Text Completions (Base Models)

from openai import OpenAI

client = OpenAI(base_url="http://localhost:8080/v1", api_key="EMPTY")
response = client.completions.create(
    model="default",
    prompt="The meaning of life is",
    max_tokens=128,
    temperature=0,
)
print(response.choices[0].text)

Chat UI

We provide a lightweight, zero-dependency web chat interface for interactive conversations:

python chat_ui.py

Then open http://localhost:8081 in your browser.
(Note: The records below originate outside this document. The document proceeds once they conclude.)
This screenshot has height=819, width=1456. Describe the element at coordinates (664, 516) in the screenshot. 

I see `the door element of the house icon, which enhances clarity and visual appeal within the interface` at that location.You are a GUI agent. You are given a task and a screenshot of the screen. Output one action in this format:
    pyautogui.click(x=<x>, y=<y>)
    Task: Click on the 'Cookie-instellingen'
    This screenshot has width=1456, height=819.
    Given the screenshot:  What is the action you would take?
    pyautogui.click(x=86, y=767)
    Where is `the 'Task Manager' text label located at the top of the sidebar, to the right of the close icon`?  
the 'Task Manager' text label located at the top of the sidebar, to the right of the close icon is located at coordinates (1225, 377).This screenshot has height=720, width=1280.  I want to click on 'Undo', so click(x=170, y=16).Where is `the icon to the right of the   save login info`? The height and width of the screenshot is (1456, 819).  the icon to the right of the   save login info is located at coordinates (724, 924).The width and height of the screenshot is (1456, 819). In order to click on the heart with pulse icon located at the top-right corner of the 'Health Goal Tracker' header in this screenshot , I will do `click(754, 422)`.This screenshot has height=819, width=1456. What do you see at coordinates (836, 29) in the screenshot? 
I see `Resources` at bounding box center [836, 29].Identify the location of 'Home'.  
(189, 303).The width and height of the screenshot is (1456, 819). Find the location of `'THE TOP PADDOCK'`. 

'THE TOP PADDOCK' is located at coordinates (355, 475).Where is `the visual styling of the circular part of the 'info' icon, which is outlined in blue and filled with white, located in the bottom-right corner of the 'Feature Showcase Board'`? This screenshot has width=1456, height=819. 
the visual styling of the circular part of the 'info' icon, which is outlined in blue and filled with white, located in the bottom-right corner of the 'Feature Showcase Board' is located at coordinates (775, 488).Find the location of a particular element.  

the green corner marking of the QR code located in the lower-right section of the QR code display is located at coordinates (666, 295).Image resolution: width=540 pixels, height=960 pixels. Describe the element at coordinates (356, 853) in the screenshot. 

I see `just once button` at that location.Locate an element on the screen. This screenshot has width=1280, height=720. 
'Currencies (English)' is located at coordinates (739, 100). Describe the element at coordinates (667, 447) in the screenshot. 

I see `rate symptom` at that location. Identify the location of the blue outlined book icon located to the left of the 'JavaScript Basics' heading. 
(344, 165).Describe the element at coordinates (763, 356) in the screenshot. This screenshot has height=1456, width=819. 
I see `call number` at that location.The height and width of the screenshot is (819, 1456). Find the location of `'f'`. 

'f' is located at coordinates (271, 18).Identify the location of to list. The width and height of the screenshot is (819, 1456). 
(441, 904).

The Chat UI connects to http://localhost:8080/v1 by default.

Docker (serve model + Chat UI together)

docker run --gpus all -p 8080:8080 -p 8081:8081 \
  -v /path/to/models:/models \
  -v /path/to/chat_ui.py:/app/chat_ui.py \
  aiweiliu/sglang-scale-seq:v0.5.2rc2-cu126 \
  bash -c "python -m sglang.launch_server \
    --model-path /models/Sequential-Hidden-Decoding-8B-n8-Instruct \
    --trust-remote-code \
    --tp-size 1 \
    --port 8080 --host 0.0.0.0 \
    --chunked-prefill-size -1 \
    --attention-backend fa3 \
    --mem-fraction-static 0.82 \
    --max-running-requests 32 \
    --context-length 131072 \
    --cuda-graph-max-bs 128 \
    --cuda-graph-bs 1 2 4 8 16 32 64 128 &
  sleep 5 && python /app/chat_ui.py"

Open http://localhost:8081 — it connects to the model server automatically.

Features:

Streaming responses with real-time token speed display
Thinking/reasoning block visualization
Configurable system prompt, temperature, and max tokens
Zero dependencies — pure Python standard library

Patch Contents

The patch adds the qwen3_scale_seq model architecture and modifies the scheduler, batch manager, and CUDA graph runner to handle the expanded sequence length.

Citation

If you find this work useful, please cite our blog post:

@article{hidden_decoding_2026,
  title   = {Sequential Hidden Decoding: Scaling Sequence Length in Pretraining},
  year    = {2026},
  url     = {https://welm.weixin.qq.com/posts/hidden_decoding/}
}

Contact

Sijun Zhang (nepheloturbulence@gmail.com), Aiwei Liu (liuaiwei20@gmail.com)

License

This project is released under the License Terms of Sequential-Hidden-Decoding. The dependent open-source models and software components remain licensed under their respective original licenses — see the LICENSE file for details.